Ирина, заглянув неурочно, в ужас пришла от вида дочки: бледная, под глазами синяки, совершенно разучилась улыбаться! И при этом какой-то прямо фанатизм в отношении бабушки. "Сгорит, погубит себя моя дочушка. И диплом не защитит!" - распереживалась Ирина, и осторожно спросила:

"А что твой муж? Мыть старушку, понятно, не для него, но обеспечить тебе несколько часов сна, может вполне! Или нет?" Лека пожала плечами: "Сергей согласился, чтобы баба Настя пожила у нас, но вообще-то это ведь моя бабуля. Так он сказал. А ещё, что брезглив и чувствителен к запахам.."

Мать усмехнулась: "А перед свадьбой говорил, что ответственный и серьезный." "Да. И обещал Луну достать. Я пока с этим не разобралась, мама,"- вяло отмахнулась Лека. Признаться, Ирина готовности ходить за свекровью, в себе тоже не обнаруживала. В конце концов, своя мать есть.
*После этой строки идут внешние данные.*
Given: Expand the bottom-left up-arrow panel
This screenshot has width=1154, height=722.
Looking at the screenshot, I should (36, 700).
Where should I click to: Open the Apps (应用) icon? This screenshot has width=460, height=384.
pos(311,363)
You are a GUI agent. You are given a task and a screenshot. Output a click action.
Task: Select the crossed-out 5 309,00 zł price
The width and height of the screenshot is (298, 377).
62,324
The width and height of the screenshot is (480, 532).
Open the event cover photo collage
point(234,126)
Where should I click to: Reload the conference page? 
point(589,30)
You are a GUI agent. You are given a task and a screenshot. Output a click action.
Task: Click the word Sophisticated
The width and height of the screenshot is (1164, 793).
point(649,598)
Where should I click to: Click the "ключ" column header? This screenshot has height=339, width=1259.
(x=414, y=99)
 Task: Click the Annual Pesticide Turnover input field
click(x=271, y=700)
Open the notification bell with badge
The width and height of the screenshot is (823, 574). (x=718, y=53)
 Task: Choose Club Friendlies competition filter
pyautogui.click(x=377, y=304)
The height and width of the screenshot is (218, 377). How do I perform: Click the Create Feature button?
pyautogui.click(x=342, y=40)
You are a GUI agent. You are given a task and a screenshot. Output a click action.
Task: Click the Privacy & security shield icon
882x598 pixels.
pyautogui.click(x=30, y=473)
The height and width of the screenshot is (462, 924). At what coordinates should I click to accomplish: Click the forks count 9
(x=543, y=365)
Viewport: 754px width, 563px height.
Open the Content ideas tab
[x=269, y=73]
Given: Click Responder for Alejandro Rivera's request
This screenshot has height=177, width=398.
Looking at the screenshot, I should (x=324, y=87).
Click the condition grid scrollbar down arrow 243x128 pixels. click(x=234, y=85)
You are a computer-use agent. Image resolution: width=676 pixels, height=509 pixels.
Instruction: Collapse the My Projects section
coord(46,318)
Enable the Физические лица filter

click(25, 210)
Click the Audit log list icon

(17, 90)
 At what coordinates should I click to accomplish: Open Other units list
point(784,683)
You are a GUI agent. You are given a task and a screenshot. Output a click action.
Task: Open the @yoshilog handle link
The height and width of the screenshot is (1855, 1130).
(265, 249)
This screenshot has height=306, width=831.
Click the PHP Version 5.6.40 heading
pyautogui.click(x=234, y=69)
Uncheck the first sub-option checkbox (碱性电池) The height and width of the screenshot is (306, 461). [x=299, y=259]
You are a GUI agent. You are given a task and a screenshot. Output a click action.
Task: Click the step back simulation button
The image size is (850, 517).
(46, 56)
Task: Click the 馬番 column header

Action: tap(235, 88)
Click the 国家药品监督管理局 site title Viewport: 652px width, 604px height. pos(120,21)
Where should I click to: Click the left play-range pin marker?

Её брала оторопь, когда дочь с будничным юмором рассказывала: "Вчера отвела бабулю в туалет по серьёзным делам. Она нужду справила, а встать не может, не говоря уже о том, чтобы самостоятельно подтереться. И моё имя у неё из головы вылетело. Сидит и кричит:"Эй, эй!" "И что?" "Что - смыла, подняла. Надела перчатку из латекса и подтёрла бумагой, а потом влажной салфеткой. "Я бы так не смогла,"- призналась Ирина.

"А как же было со мной - маленькой? И вдруг твоей маме именно такая забота понадобится?" - недоумённо спросила Лёка. "С детьми само собой получается - смешные, какающие куклы. А вот для мамы, на случай, мне пора начинать копить на сиделку,"- ответила честно Ирина.

Они посмеялись немного и та, которой по возрасту положено было быть мудрой, покинула пахнущий свекровью дом с облегчением. Совесть в Ирине свернулась клубочком колючим, но беспокоила слабо, благодаря оставленному пакету с гостинцами и крупной купюре (даже замужней дочери-студентке было принято помогать материально).

Гораздо больше, чем на зятя, Ирина на мужа сердилась. Леонид, взяв на себя самое "трудное" - суетливое беспокойство о матери, посчитал свой сыновий долг выполненным.

Консультировался с врачами, торчал на форумах, причем, описывал то, о чём ему по телефону рапортовала дочь - единственный реализатор "проекта Баба Настя." А он, как и остальные, занял позицию наблюдателя. И кто бы мог подумать, что балованная, залюбленная девочка так проявит себя!

Получается, не от балды Лека решила стать клиническим психологом. Только уж больно мягки и подчинительны ее методы! Ирина принесла дочери блистеры с сильным снотворным и пузырек с лёгким антидепрессантом. Сказала: "Подруга подруги выписала. Психотерапевт, между прочим. Уверяет, что таких, как Настасья Михайловна, один выход - глушить медикаментозно круглосуточно."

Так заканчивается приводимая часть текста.